## [Your goal]
Can you write out the lines from the one containing "Click red endpoint right of lower Email" through the one containing "click(x=505, y=382)", swapping "screenshot" for "image" and changing nothing else? Omit the pictures from your answer.

## [Information provided]
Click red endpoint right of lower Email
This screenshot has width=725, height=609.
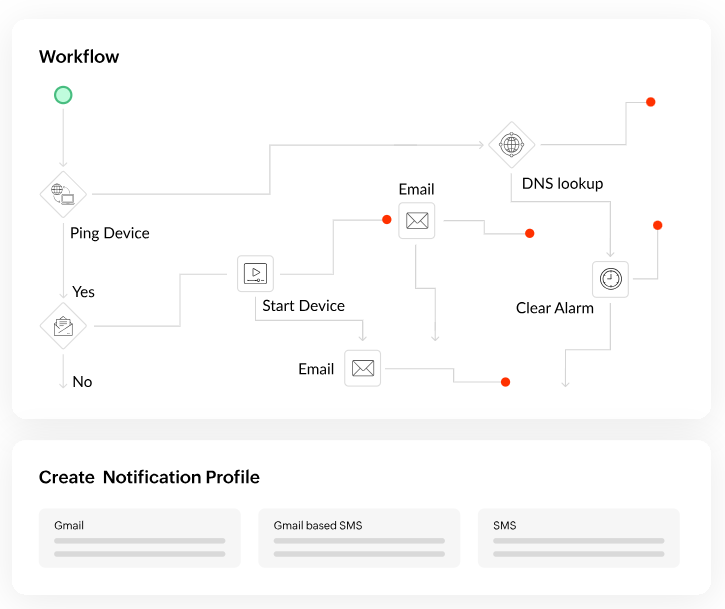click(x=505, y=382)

* * *

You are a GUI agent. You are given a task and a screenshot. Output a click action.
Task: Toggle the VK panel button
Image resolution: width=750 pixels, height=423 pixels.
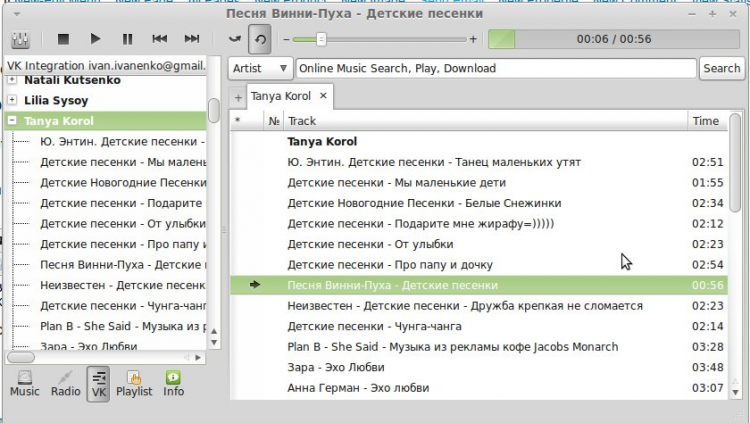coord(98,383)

## [Response]
Click red endpoint right of lower Email
This image has width=725, height=609.
click(x=505, y=382)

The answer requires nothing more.